Change on the Horizon
There
are many kinds of silicon chips. There are chips that store
information. There are chips that perform basic tasks in toys and
televisions. And there are chips that run various processes for
computers, from the supercomputers used to create models for global
warming to personal computers, internet servers and smartphones.
For
years, the central processing units, or C.P.U.s, that ran PCs and
similar devices were where the money was. And there had not been much
need for change.
In accordance with Moore’s Law,
the oft-quoted maxim from Intel co-founder Gordon Moore, the number of
transistors on a computer chip had doubled every two years or so, and
that provided steadily improved performance for decades. As performance
improved, chips consumed about the same amount of power, according to
another, lesser-known law of chip design called Dennard scaling, named
for the longtime IBM researcher Robert Dennard.
By
2010, however, doubling the number of transistors was taking much
longer than Moore’s Law predicted. Dennard’s scaling maxim had also been
upended as chip designers ran into the limits of the physical materials
they used to build processors. The result: If a company wanted more
computing power, it could not just upgrade its processors. It needed
more computers, more space and more electricity.
Researchers in industry and academia were working to extend Moore’s Law, exploring entirely new chip materials and design techniques.
But Doug Burger, a researcher at Microsoft, had another idea: Rather
than rely on the steady evolution of the central processor, as the
industry had been doing since the 1960s, why not move some of the load
onto specialized chips?
During
his Christmas vacation in 2010, Mr. Burger, working with a few other
chip researchers inside Microsoft, began exploring new hardware that
could accelerate the performance of Bing, the company’s internet search engine.
At
the time, Microsoft was just beginning to improve Bing using
machine-learning algorithms (neural networks are a type of machine
learning) that could improve search results by analyzing the way people
used the service. Though these algorithms were less demanding than the
neural networks that would later remake the internet, existing chips had
trouble keeping up.
Mr.
Burger and his team explored several options but eventually settled on
something called Field Programmable Gate Arrays, or F.P.G.A.s.: chips
that could be reprogrammed for new jobs on the fly. Microsoft builds
software, like Windows, that runs on an Intel C.P.U. But such software
cannot reprogram the chip, since it is hard-wired to perform only
certain tasks.
With
an F.P.G.A., Microsoft could change the way the chip works. It could
program the chip to be really good at executing particular machine
learning algorithms. Then, it could reprogram the chip to be really good
at running logic that sends the millions and millions of data packets
across its computer network. It was the same chip but it behaved in a
different way.
Microsoft
started to install the chips en masse in 2015. Now, just about every
new server loaded into a Microsoft data center includes one of these
programmable chips. They help choose the results when you search Bing,
and they help Azure, Microsoft’s cloud-computing service, shuttle
information across its network of underlying machines.

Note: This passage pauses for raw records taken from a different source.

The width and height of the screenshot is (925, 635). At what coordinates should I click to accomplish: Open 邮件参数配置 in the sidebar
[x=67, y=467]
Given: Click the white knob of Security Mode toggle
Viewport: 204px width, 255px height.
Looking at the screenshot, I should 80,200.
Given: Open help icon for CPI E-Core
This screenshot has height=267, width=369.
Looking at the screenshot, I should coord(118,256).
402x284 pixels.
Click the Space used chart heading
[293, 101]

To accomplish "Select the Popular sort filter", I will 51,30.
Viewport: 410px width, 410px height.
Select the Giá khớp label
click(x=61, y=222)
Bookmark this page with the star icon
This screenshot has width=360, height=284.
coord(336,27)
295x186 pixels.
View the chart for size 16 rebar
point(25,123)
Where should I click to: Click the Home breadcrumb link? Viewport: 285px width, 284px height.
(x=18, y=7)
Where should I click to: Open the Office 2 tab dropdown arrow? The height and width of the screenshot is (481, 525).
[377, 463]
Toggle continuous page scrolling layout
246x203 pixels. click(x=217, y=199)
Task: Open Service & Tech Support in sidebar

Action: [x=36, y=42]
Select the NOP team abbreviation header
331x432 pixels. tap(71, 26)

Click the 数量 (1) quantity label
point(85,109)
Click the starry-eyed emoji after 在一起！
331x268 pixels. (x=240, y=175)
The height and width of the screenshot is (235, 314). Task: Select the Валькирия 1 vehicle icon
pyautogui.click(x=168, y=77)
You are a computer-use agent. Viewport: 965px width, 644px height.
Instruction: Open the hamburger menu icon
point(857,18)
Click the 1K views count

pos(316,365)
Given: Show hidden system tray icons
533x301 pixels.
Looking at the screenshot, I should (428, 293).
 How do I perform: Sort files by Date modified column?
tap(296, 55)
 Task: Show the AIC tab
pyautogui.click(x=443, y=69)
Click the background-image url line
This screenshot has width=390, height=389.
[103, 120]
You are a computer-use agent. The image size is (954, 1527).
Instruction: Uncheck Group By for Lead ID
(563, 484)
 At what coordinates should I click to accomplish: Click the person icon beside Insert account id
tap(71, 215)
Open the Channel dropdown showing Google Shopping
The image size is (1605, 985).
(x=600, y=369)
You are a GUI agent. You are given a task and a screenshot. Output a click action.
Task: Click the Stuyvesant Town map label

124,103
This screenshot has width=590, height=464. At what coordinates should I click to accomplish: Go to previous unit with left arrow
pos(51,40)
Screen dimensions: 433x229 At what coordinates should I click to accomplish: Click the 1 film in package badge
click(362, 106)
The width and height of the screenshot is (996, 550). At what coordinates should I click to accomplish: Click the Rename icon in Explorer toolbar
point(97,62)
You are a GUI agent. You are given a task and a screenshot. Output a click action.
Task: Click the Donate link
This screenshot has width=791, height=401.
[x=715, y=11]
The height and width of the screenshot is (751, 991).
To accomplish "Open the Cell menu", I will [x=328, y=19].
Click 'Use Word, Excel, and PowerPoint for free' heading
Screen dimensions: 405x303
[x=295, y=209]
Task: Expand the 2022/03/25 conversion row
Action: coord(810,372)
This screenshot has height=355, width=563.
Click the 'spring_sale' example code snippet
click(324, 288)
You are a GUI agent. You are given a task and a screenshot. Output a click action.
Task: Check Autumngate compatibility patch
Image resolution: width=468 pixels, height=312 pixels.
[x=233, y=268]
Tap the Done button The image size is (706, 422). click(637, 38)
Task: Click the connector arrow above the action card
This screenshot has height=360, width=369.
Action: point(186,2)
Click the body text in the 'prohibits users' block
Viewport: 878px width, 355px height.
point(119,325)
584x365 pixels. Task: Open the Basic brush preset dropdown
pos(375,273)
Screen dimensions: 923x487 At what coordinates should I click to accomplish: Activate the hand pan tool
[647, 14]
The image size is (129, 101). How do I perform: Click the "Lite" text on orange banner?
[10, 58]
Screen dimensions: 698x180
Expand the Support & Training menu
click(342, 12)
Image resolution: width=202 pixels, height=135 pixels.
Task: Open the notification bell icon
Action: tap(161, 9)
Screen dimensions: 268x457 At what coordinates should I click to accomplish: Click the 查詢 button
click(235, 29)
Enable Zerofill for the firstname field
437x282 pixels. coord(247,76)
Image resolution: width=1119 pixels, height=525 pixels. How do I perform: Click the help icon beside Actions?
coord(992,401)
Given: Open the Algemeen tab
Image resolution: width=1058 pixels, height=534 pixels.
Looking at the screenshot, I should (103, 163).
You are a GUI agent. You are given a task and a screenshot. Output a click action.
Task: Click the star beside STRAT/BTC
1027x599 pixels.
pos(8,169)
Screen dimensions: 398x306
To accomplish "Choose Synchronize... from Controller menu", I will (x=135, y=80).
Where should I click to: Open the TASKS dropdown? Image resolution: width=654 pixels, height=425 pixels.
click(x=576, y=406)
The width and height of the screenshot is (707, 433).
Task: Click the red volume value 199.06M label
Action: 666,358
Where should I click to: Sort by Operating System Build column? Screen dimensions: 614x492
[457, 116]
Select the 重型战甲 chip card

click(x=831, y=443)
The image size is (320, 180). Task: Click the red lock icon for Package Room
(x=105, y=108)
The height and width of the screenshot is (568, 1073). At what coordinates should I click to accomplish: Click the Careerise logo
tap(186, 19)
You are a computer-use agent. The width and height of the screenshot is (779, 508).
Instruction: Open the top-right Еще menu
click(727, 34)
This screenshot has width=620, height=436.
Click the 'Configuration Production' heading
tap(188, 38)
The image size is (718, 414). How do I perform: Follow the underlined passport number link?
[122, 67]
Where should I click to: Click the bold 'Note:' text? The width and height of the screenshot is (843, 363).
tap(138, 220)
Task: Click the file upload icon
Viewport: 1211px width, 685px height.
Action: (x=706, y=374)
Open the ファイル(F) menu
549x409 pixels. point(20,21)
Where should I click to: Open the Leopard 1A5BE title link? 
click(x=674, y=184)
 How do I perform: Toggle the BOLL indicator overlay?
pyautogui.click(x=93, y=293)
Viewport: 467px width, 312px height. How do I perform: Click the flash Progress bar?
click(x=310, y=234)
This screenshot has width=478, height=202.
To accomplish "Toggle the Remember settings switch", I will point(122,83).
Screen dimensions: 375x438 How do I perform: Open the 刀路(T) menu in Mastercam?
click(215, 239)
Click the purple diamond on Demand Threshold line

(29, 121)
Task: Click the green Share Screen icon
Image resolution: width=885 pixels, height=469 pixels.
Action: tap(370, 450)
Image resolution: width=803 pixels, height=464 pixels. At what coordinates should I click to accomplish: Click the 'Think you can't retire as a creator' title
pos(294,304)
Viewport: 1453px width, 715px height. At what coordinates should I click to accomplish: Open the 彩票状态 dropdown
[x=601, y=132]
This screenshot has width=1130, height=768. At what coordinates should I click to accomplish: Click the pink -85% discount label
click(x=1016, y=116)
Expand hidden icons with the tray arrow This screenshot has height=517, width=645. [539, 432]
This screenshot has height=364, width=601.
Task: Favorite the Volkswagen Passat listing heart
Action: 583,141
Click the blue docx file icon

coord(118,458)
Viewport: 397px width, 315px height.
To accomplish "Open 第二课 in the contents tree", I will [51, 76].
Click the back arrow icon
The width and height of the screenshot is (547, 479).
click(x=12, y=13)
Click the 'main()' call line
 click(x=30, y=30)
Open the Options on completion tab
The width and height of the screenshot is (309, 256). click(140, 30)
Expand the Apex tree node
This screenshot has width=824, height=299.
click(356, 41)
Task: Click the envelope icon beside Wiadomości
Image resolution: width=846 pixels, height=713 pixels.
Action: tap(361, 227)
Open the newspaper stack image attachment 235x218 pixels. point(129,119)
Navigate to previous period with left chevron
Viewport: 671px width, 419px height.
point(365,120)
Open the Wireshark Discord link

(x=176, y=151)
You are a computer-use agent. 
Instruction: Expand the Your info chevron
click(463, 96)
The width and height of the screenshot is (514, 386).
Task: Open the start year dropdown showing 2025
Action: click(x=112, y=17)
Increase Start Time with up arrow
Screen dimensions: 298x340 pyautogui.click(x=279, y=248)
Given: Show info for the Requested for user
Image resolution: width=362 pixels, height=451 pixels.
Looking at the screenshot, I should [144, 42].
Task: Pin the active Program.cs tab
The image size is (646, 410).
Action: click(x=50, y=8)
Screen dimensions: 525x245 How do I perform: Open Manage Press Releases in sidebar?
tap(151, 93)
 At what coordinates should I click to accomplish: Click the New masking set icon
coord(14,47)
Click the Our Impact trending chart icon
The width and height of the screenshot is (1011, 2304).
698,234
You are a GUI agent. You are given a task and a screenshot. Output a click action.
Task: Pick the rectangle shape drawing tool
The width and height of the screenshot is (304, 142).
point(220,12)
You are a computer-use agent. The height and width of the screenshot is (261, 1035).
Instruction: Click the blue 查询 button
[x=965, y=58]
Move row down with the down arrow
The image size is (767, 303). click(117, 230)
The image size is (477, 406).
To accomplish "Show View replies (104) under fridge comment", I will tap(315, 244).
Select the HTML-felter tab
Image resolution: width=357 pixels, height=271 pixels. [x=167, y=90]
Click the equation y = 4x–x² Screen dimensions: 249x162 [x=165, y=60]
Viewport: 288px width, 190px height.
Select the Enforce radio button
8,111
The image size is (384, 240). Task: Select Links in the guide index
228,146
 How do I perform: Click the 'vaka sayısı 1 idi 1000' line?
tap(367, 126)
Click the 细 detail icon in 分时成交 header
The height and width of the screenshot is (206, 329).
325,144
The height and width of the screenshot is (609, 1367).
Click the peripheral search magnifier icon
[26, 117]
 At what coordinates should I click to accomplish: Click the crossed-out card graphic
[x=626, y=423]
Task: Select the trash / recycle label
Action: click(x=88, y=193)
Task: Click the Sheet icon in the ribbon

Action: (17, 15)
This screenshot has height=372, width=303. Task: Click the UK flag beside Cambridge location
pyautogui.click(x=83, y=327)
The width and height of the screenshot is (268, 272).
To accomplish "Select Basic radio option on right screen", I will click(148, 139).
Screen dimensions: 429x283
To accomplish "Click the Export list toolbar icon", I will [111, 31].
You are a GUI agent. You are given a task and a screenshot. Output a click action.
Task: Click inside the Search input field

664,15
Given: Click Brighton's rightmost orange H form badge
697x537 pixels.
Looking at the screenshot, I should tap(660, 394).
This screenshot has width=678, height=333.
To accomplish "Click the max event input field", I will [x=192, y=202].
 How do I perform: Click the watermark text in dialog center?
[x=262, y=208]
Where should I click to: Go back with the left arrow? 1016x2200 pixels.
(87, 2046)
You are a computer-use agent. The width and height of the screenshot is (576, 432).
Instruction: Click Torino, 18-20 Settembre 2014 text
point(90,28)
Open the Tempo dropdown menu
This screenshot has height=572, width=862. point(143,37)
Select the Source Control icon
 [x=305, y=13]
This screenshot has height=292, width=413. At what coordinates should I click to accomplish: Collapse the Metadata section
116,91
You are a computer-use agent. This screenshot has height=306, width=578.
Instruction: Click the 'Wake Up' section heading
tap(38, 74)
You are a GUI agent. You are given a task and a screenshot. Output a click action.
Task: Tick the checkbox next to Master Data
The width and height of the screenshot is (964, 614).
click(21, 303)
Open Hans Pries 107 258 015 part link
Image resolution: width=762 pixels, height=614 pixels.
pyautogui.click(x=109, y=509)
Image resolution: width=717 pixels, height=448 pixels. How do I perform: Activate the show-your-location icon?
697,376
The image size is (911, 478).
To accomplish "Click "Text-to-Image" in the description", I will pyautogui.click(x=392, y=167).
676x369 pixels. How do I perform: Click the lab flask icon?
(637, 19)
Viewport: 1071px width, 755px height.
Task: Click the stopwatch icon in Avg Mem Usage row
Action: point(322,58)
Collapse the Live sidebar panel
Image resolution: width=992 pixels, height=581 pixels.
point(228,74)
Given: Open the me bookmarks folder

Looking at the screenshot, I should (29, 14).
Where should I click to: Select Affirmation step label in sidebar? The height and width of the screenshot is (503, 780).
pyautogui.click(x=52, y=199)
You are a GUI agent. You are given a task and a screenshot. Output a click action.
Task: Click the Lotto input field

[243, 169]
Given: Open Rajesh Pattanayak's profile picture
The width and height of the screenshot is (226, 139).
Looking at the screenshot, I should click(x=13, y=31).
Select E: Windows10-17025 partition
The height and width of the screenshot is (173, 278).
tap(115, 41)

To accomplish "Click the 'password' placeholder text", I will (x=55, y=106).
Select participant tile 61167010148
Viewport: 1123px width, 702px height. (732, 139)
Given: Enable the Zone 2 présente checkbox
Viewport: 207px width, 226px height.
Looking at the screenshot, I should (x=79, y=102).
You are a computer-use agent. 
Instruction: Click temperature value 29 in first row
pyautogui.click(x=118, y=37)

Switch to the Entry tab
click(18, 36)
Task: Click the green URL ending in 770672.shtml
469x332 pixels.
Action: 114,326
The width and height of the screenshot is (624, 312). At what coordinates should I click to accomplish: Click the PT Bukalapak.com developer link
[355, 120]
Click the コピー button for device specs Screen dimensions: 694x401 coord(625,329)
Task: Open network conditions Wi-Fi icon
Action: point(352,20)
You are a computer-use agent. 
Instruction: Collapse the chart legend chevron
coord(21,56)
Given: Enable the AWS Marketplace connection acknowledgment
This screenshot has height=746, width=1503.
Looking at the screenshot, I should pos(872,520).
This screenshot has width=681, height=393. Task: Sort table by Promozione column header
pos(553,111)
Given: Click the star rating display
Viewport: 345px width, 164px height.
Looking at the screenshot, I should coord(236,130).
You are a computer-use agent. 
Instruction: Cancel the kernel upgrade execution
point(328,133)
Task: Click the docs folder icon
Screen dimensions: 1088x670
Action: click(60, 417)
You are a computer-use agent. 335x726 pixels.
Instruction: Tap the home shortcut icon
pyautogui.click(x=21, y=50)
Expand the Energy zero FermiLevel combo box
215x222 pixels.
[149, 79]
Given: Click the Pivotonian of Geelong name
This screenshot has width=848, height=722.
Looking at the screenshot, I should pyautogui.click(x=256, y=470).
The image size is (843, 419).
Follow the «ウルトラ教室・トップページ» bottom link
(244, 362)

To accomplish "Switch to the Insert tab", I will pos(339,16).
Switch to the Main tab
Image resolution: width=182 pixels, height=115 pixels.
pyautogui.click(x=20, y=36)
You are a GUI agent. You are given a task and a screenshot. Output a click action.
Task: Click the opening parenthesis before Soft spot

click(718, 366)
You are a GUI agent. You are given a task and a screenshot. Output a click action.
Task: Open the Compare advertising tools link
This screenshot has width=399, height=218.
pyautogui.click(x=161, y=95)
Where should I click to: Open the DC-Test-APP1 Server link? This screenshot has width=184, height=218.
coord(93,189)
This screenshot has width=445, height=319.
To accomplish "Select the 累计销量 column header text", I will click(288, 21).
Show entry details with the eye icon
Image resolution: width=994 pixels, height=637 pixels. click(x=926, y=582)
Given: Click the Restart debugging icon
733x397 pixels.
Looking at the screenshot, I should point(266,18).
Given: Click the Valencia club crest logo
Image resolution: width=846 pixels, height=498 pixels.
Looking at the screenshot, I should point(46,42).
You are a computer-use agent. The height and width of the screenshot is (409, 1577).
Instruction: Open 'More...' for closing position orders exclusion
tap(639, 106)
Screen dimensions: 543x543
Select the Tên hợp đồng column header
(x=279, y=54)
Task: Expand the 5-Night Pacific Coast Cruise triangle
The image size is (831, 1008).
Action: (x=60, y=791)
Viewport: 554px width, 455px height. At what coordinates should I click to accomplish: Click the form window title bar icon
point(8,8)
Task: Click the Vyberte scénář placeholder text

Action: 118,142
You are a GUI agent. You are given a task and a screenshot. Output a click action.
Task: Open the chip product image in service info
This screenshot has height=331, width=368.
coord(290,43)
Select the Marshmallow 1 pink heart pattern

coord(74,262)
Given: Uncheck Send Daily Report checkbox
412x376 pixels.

Teaching Computers to Listen
In
fall 2016, another team of Microsoft researchers — mirroring the work
done by Jeff Dean at Google — built a neural network that could, by one
measure at least, recognize spoken words more accurately than the
average human could.
Xuedong
Huang, a speech-recognition specialist who was born in China, led the
effort, and shortly after the team published a paper describing its
work, he had dinner in the hills above Palo Alto, Calif., with his old
friend Jen-Hsun Huang,
(no relation), the chief executive of the chipmaker Nvidia. The men had
reason to celebrate, and they toasted with a bottle of champagne.
Photo
Jeff
Dean, one of Google’s most celebrated engineers, said the company
should develop a chip for running a type of artificial intelligence;
right, Google’s Tensor Processing Unit, or T.P.U.Credit Ryan Young for The New York Times
Xuedong Huang and his fellow Microsoft researchers had trained their
speech-recognition
service using large numbers of specialty chips supplied by Nvidia,
rather than relying heavily on ordinary Intel chips. Their breakthrough
would not have been possible had they not made that change.
“We
closed the gap with humans in about a year,” Microsoft’s Mr. Huang
said. “If we didn’t have the weapon — the infrastructure — it would have
taken at least five years.”
Because
systems that rely on neural networks can learn largely on their own,
they can evolve more quickly than traditional services. They are not as
reliant on engineers writing endless lines of code that explain how they
should behave.
But
there is a wrinkle: Training neural networks this way requires
extensive trial and error. To create one that is able to recognize words
as well as a human can, researchers must train it repeatedly, tweaking
the algorithms and improving the training data over and over. At any
given time, this process unfolds over hundreds of algorithms. That
requires enormous computing power, and if companies like Microsoft use
standard-issue chips to do it, the process takes far too long because
the chips cannot handle the load and too much electrical power is
consumed.
So,
the leading internet companies are now training their neural networks
with help from another type of chip called a graphics processing unit,
or G.P.U. These low-power chips — usually made by Nvidia — were
originally designed to render images for games and other software, and
they worked hand-in-hand with the chip — usually made by Intel — at the
center of a computer. G.P.U.s can process the math required by neural
networks far more efficiently than C.P.U.s.
Nvidia is thriving as a
result, and it is now selling large numbers of G.P.U.s to the internet
giants of the United States and the biggest online companies around the
world, in China most notably. The company’s quarterly revenue from data
center sales tripled to $409 million over the past year.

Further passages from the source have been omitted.